* What needs to be done
Write out the lines between the one that contains "Given: Select the Rain legend label" and the one that contains "I will point(1118,518).", both included, copying them exactly.

* Rows contained in a dataset
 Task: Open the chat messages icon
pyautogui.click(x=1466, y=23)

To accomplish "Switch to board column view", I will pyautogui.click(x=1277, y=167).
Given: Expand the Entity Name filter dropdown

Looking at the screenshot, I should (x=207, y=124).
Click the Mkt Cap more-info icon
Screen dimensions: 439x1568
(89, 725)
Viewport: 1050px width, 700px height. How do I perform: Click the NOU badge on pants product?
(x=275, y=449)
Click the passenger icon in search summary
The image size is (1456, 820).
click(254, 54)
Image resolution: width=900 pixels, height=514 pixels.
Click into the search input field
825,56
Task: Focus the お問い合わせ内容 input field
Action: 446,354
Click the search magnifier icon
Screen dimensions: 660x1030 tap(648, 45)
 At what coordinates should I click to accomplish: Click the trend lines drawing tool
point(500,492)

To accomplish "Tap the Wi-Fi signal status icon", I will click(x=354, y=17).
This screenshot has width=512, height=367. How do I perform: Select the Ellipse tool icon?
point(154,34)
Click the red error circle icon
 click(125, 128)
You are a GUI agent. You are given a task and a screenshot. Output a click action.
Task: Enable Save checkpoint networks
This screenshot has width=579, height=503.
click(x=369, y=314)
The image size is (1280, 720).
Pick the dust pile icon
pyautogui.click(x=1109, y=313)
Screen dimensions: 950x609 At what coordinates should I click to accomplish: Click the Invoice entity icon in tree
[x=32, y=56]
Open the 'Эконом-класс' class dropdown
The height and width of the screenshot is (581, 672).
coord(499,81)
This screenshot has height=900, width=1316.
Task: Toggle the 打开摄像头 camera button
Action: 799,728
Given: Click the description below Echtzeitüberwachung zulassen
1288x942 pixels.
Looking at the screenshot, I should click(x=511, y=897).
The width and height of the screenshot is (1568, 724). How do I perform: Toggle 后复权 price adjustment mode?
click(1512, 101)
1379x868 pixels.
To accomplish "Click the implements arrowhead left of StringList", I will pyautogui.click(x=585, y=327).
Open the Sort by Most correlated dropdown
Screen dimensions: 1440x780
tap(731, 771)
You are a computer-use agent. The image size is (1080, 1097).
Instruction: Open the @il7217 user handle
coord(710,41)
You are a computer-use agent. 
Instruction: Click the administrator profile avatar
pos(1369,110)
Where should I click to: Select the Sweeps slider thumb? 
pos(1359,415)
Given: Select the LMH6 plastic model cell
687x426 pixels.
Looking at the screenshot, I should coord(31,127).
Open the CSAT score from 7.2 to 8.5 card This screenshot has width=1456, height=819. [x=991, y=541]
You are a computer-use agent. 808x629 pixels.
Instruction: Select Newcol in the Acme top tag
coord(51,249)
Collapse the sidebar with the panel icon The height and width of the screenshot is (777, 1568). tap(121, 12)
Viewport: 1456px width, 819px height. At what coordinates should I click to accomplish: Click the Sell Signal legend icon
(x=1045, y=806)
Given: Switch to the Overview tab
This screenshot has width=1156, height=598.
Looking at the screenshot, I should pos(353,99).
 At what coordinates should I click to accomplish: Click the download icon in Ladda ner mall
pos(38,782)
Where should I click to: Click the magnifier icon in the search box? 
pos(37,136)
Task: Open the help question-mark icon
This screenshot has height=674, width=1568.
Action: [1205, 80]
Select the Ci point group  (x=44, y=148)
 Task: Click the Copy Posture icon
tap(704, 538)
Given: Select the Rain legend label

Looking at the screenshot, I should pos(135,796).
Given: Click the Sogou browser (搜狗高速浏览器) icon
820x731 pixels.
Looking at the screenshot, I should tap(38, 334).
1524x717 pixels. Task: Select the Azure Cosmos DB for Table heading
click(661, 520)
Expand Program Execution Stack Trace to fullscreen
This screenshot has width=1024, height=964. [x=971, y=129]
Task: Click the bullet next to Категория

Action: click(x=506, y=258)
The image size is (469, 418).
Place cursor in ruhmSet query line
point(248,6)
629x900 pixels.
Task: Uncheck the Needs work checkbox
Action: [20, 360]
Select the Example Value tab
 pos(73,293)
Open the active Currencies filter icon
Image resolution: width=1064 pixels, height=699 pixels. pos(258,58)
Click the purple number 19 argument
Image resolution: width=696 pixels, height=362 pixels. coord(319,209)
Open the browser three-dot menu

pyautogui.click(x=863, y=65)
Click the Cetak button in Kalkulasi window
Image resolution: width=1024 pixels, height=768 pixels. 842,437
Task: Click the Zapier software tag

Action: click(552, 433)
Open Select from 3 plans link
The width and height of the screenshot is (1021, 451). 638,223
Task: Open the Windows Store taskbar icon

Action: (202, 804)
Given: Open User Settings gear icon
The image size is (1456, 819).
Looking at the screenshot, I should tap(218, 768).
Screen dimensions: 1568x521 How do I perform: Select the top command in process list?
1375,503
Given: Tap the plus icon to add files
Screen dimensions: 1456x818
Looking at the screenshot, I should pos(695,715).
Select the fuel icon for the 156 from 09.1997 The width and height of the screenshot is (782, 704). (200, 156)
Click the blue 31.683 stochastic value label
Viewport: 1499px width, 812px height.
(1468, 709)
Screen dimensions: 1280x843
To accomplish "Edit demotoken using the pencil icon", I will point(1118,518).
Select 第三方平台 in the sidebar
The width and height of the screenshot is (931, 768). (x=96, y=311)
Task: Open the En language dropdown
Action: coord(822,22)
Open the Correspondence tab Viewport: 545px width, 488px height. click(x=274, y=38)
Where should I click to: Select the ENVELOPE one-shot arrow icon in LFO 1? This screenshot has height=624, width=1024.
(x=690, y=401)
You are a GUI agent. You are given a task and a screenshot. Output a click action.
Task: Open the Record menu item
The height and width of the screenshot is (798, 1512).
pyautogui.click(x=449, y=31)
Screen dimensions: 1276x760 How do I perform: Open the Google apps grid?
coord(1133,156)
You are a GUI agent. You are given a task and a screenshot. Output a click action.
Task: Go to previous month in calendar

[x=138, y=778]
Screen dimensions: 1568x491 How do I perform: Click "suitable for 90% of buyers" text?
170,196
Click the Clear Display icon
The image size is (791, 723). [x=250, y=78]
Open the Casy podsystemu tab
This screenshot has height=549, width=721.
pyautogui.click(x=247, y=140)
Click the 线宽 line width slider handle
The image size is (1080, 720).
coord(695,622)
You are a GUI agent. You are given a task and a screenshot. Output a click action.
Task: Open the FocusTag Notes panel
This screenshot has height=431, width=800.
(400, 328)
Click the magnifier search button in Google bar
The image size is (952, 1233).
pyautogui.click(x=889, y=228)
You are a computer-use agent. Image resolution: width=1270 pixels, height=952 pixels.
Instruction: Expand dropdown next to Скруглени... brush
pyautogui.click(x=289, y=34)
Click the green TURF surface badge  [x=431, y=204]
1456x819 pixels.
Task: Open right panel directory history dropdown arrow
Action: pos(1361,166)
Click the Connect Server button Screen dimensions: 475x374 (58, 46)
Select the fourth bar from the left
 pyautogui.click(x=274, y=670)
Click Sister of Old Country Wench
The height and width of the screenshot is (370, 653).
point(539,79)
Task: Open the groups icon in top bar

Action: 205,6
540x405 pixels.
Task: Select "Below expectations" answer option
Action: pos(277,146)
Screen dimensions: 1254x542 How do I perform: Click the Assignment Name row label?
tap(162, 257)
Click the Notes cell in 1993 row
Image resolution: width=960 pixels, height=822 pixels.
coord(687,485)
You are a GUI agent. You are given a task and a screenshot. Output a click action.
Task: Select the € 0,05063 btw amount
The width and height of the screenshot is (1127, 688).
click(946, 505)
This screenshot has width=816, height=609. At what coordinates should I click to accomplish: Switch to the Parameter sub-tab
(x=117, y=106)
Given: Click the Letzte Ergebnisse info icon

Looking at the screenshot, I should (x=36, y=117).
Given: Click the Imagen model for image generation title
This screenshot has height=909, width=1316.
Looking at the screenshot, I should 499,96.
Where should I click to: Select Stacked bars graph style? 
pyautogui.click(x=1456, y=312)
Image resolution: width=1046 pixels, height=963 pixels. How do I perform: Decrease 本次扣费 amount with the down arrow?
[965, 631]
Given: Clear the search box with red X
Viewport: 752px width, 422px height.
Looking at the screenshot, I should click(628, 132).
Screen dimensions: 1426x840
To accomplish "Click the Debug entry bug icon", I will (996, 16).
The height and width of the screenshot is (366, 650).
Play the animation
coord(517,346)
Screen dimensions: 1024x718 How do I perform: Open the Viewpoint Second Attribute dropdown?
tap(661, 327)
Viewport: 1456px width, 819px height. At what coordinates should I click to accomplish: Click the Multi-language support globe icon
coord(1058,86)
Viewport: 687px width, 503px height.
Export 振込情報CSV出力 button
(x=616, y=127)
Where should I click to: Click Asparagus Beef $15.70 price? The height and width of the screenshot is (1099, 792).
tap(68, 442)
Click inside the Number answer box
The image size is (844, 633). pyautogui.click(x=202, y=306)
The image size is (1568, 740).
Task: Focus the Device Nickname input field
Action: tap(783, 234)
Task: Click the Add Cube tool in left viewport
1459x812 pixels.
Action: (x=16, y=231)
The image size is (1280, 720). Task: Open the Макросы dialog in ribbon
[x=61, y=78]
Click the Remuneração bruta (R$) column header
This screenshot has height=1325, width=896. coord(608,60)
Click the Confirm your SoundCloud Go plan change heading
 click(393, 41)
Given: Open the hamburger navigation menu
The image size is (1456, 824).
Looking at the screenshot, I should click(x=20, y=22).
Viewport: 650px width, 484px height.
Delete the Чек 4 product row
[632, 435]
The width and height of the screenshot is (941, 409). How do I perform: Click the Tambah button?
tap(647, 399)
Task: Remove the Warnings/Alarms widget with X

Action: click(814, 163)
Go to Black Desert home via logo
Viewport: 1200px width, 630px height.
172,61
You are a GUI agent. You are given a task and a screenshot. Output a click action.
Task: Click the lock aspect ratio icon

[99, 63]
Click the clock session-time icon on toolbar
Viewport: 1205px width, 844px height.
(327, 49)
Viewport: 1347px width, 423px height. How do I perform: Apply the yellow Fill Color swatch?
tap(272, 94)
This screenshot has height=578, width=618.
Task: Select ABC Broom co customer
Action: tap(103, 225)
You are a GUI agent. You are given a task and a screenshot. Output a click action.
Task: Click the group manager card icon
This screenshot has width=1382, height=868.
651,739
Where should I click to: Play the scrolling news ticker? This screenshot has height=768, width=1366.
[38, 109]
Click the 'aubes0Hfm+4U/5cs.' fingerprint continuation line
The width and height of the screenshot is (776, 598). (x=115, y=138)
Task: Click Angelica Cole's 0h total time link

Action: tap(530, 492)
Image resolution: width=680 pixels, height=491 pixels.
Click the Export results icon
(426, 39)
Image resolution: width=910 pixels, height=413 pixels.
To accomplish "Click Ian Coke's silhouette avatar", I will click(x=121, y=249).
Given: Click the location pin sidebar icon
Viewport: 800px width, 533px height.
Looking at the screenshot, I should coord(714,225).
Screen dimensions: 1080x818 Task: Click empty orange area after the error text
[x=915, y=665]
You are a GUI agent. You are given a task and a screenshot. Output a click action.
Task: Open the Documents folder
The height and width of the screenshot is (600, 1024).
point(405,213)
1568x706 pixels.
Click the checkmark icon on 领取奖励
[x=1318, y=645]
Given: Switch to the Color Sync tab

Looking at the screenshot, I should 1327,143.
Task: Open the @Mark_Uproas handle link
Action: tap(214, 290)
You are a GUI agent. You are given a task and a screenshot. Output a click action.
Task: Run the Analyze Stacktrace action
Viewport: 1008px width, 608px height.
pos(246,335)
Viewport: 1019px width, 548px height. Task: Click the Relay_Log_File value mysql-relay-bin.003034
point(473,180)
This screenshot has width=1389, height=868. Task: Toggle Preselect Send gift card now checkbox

* Reply to the exercise
Given: Select the Rain legend label

Looking at the screenshot, I should pos(135,796).
Given: Click the Sogou browser (搜狗高速浏览器) icon
820x731 pixels.
Looking at the screenshot, I should tap(38, 334).
1524x717 pixels. Task: Select the Azure Cosmos DB for Table heading
click(661, 520)
Expand Program Execution Stack Trace to fullscreen
This screenshot has width=1024, height=964. [x=971, y=129]
Task: Click the bullet next to Категория

Action: click(x=506, y=258)
The image size is (469, 418).
Place cursor in ruhmSet query line
point(248,6)
629x900 pixels.
Task: Uncheck the Needs work checkbox
Action: [20, 360]
Select the Example Value tab
 pos(73,293)
Open the active Currencies filter icon
Image resolution: width=1064 pixels, height=699 pixels. pos(258,58)
Click the purple number 19 argument
Image resolution: width=696 pixels, height=362 pixels. coord(319,209)
Open the browser three-dot menu

pyautogui.click(x=863, y=65)
Click the Cetak button in Kalkulasi window
Image resolution: width=1024 pixels, height=768 pixels. 842,437
Task: Click the Zapier software tag

Action: click(552, 433)
Open Select from 3 plans link
The width and height of the screenshot is (1021, 451). 638,223
Task: Open the Windows Store taskbar icon

Action: (202, 804)
Given: Open User Settings gear icon
The image size is (1456, 819).
Looking at the screenshot, I should tap(218, 768).
Screen dimensions: 1568x521 How do I perform: Select the top command in process list?
1375,503
Given: Tap the plus icon to add files
Screen dimensions: 1456x818
Looking at the screenshot, I should pos(695,715).
Select the fuel icon for the 156 from 09.1997 The width and height of the screenshot is (782, 704). (200, 156)
Click the blue 31.683 stochastic value label
Viewport: 1499px width, 812px height.
(1468, 709)
Screen dimensions: 1280x843
To accomplish "Edit demotoken using the pencil icon", I will point(1118,518).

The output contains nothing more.